## Provided text
^^^^^^^^^^^^^^^^
An investigation of Bayesian inference in bioinformatic signal processing
Date
Authors
Journal Title
Journal ISSN
Volume Title
Publisher
Abstract
This dissertation discusses the investigation of the use of Bayesian inference in the analysis of bioinformatic data, specifically gene clustering using expression profile data, and mitigation of small-signal suppression in liquid chromatography/mass spectrometry profiles of peptide data.
A method for gene clustering from expression profiles using shape information is presented. Conventional clustering approaches such as K-means assume that genes with similar functions have similar expression levels and hence allocate genes with similar expression levels into the same cluster. However, genes with similar function often exhibit similarity in signal shape even though the expression magnitude can be far apart. Therefore, this investigation studies clustering according to signal shape similarity. This shape information is captured in the form of normalized and time-scaled forward first differences, which then are subject to a variational Bayes clustering plus a non-Bayesian (Silhouette) cluster statistic. The statistic shows an improved ability to identify the correct number of clusters and assign the components of cluster. Based on initial results for both generated test data and E. coli microarray expression data and initial validation of the E. coli results, it is shown the method has promise in being able to better cluster time-series microarray data according to shape similarity.
^^^^^^^^^^^^^^^^
## Complete the following
a) On the dissertation page, list the field labels that appear between the title and the heading "Abstract".
b) Return the passage from the dissertation page that begins at the words "An investigation of" and stops after the words "of peptide data.".
The entries after the dissertation page are separate material.
^^^^^^^^^^^^^^^^
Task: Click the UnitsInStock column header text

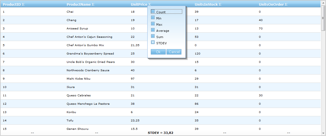Action: click(x=206, y=4)

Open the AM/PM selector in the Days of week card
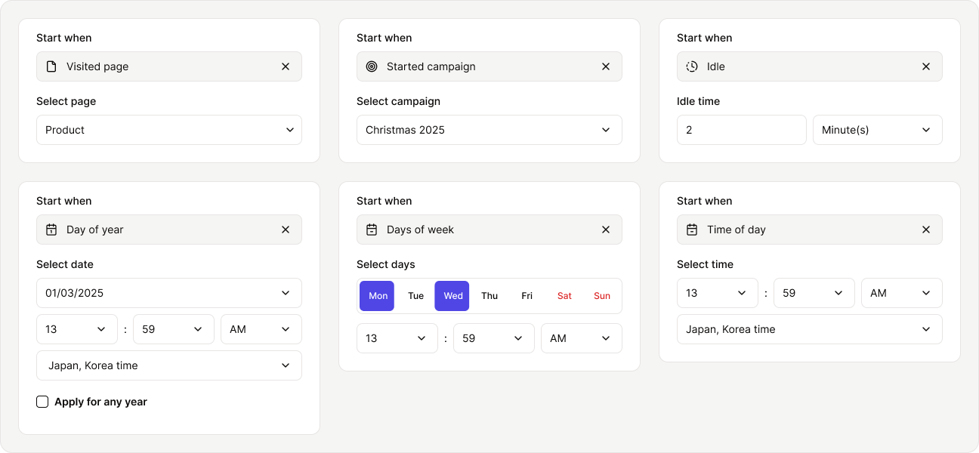(x=582, y=338)
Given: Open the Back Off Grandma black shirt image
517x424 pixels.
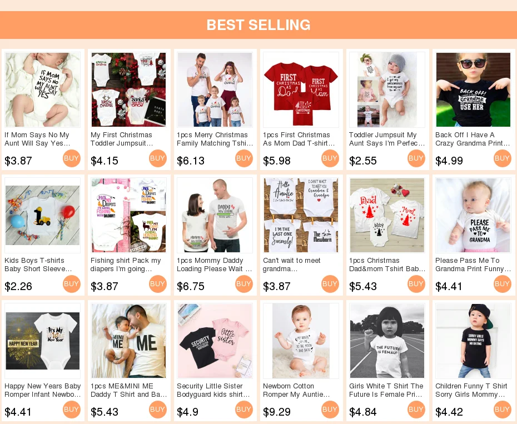Looking at the screenshot, I should tap(473, 89).
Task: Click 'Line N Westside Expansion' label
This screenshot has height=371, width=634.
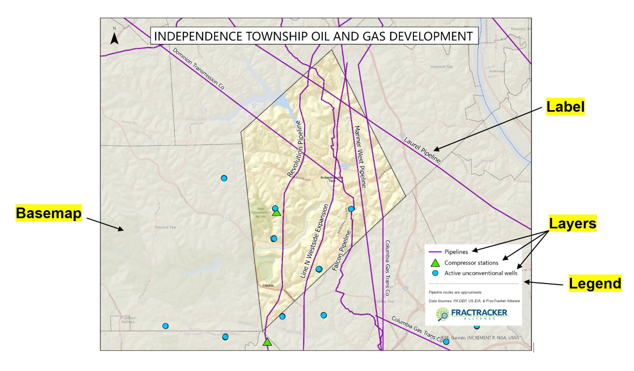Action: click(313, 241)
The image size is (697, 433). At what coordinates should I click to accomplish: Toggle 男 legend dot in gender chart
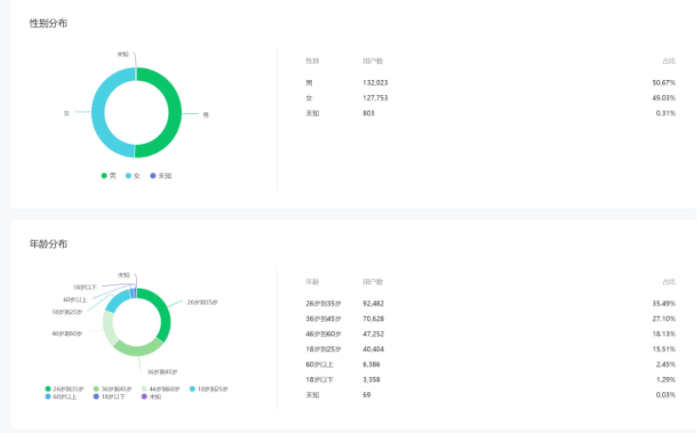tap(104, 175)
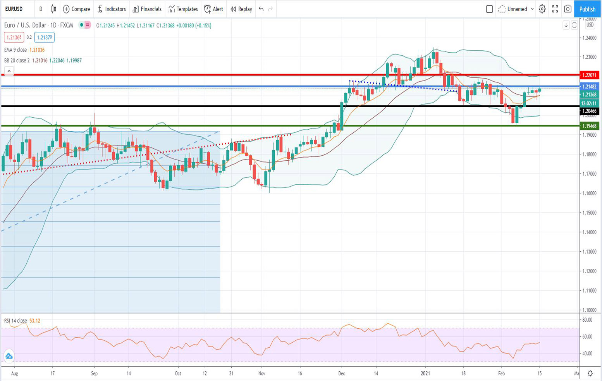Expand the Unnamed layout dropdown
The width and height of the screenshot is (602, 381).
532,9
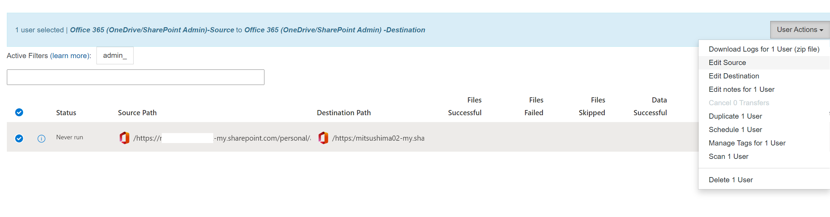Open Manage Tags for 1 User

[747, 143]
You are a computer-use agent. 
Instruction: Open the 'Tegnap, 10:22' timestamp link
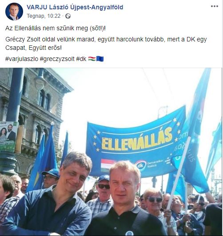point(44,16)
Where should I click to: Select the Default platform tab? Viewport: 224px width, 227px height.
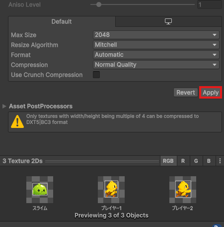62,21
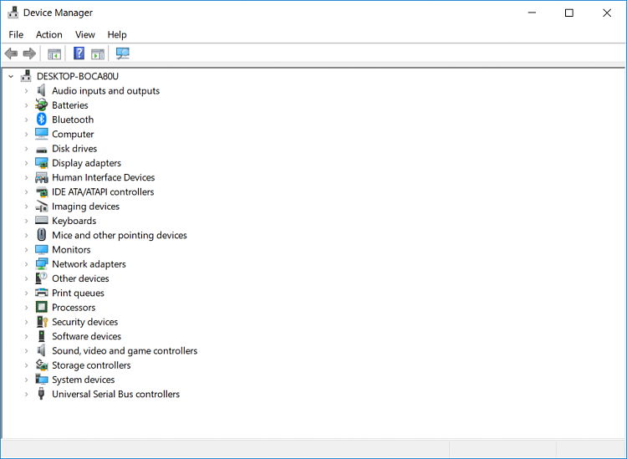Open the File menu
The width and height of the screenshot is (627, 459).
[16, 34]
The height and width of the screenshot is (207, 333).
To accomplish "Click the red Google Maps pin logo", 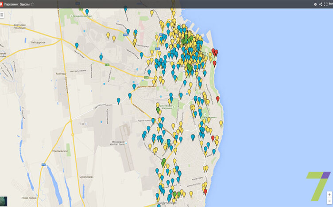I will point(2,4).
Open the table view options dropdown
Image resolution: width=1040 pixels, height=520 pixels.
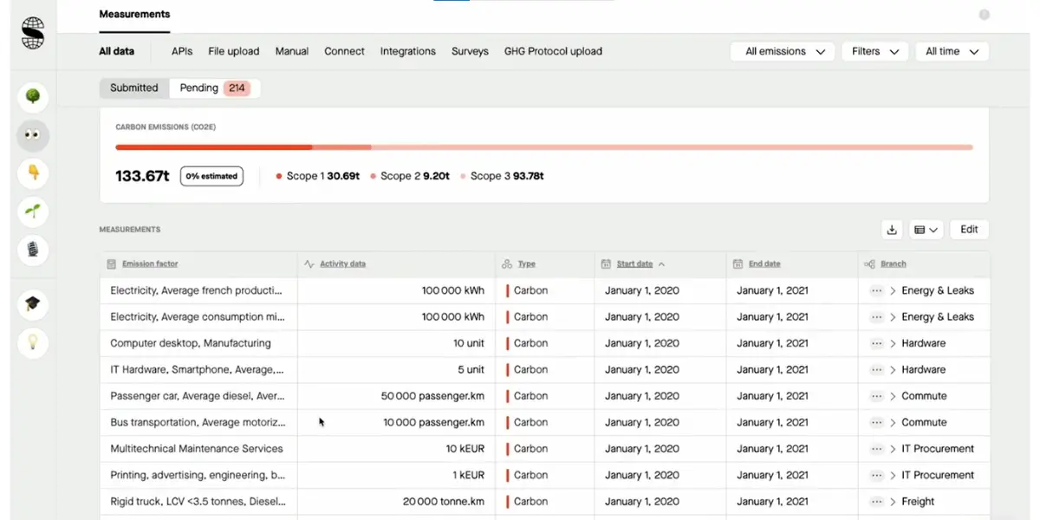coord(926,229)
^^^^^^^^^^^^^^^^
## Task-by-task solutions
a)
Date
Authors
Journal Title
Journal ISSN
Volume Title
Publisher

b)
An investigation of Bayesian inference in bioinformatic signal processing
Date
Authors
Journal Title
Journal ISSN
Volume Title
Publisher
Abstract
This dissertation discusses the investigation of the use of Bayesian inference in the analysis of bioinformatic data, specifically gene clustering using expression profile data, and mitigation of small-signal suppression in liquid chromatography/mass spectrometry profiles of peptide data.